● SOAL LATIHAN
1 > Tulis ulang bagian artikel tentang kriminalisasi jurnalis CAKA mulai dari "Aspirasionline.com – Terjadinya" sampai "mendapatkan hukuman ringan.", dengan mengganti "pelecehan seksual" menjadi "kekerasan seksual".
2 > Menurut artikel tentang kriminalisasi jurnalis CAKA, berapa lama pelaku diskors sebagai dosen?

● KUTIPAN
Kriminalisasi Jurnalis CAKA: Upaya Penghalangan Kebebasan Pers di Unhas

CategoriesLintas Kampus

Usai menerbitkan sejumlah pemberitaan mengenai kasus kekerasan seksual yang ada di kampus, UKPM CAKA diintimidasi oleh pihak Universitas Hasanuddin dan aparat kepolisian. Hal ini memunculkan aksi solidaritas hingga kecaman keras dari berbagai elemen dan juga memantik perubahan UU Pers yang lebih inklusif terhadap pers mahasiswa.

Aspirasionline.com – Terjadinya kriminalisasi jurnalis Unit Kegiatan Pers Mahasiswa (UKPM) Catatan Kaki (CAKA) di Universitas Hasanuddin (Unhas) pada 28 November lalu merupakan buntut dari diterbitkannya rangkaian berita mengenai kasus pelecehan seksual yang dilakukan salah satu dosen dari Fakultas Ilmu Budaya (FIB) Unhas, Firman Saleh, yang mendapatkan hukuman ringan. 

Pimpinan Redaksi UKPM CAKA, Anisa, mengatakan bahwa sanksi yang diterima pelaku hanyalah pemecatan sebagai ketua gugus penjaminan mutu dan skorsing selama dua semester sebagai dosen. Sanksi ringan ini memicu aksi yang menuntut untuk dilakukannya pemecatan terhadap pelaku sebagai dosen Unhas. 

Aksi berlangsung selama tiga hari berturut-turut, dari tanggal 19 hingga 21 November. Namun, meskipun dialog terbuka diadakan pada 22 November, hasil yang diharapkan belum juga tercapai.

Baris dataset
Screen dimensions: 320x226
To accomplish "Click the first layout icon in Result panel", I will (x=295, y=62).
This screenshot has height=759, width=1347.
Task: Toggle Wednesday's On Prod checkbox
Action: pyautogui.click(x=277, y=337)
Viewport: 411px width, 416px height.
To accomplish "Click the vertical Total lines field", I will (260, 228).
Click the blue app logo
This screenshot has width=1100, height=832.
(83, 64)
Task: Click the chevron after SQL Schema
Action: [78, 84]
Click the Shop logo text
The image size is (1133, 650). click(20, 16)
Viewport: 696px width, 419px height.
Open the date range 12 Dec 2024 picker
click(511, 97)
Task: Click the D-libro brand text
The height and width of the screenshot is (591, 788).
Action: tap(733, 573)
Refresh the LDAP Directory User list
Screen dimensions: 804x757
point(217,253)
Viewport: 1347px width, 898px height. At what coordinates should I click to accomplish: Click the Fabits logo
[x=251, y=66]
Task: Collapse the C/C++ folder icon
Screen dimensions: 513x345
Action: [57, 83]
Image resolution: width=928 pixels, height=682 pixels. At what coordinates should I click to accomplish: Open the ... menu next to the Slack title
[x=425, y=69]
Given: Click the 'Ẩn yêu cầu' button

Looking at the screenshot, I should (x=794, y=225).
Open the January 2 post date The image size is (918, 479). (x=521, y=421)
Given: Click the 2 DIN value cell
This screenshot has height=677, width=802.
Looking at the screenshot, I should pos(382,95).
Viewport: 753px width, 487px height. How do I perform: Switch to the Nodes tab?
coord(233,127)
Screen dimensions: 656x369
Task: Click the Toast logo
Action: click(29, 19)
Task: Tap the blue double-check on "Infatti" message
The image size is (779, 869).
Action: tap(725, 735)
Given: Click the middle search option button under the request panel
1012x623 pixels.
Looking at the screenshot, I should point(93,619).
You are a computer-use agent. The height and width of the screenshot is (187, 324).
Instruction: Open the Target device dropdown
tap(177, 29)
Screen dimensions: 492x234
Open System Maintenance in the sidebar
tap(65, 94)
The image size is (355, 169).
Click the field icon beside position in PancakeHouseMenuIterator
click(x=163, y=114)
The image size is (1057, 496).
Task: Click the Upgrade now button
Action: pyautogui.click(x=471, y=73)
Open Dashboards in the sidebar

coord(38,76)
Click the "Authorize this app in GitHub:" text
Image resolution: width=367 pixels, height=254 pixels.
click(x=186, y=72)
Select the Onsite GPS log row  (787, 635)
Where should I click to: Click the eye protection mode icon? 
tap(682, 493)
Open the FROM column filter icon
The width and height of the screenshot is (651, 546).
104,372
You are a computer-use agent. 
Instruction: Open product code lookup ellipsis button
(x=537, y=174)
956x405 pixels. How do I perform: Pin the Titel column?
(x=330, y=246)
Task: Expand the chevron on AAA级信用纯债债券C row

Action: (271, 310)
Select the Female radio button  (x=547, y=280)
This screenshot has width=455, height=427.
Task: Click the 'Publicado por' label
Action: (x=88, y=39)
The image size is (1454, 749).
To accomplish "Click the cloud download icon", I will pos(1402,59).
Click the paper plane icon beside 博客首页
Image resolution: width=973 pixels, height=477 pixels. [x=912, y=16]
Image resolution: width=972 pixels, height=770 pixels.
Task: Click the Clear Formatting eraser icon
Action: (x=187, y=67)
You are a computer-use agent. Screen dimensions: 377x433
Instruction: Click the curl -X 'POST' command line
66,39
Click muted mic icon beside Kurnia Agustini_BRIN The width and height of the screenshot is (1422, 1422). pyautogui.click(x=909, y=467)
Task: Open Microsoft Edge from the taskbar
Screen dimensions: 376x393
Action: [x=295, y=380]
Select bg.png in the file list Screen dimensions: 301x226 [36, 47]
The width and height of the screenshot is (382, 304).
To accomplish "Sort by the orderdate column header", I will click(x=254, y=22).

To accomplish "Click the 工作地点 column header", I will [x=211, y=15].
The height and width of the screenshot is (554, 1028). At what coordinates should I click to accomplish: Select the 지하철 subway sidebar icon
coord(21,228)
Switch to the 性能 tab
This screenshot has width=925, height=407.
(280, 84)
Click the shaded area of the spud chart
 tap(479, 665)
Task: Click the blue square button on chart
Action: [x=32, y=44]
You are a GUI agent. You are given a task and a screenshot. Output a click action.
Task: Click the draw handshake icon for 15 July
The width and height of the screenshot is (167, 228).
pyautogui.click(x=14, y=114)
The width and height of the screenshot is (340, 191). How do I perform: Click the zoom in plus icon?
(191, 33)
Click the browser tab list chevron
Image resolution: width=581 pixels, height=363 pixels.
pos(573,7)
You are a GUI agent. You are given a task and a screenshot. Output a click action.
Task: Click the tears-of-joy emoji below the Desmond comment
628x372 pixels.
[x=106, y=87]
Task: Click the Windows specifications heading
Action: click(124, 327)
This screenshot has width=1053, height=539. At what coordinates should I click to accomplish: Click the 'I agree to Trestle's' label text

● PEMBAHASAN JAWABAN
1 >
Aspirasionline.com – Terjadinya kriminalisasi jurnalis Unit Kegiatan Pers Mahasiswa (UKPM) Catatan Kaki (CAKA) di Universitas Hasanuddin (Unhas) pada 28 November lalu merupakan buntut dari diterbitkannya rangkaian berita mengenai kasus kekerasan seksual yang dilakukan salah satu dosen dari Fakultas Ilmu Budaya (FIB) Unhas, Firman Saleh, yang mendapatkan hukuman ringan.

2 > Selama dua semester.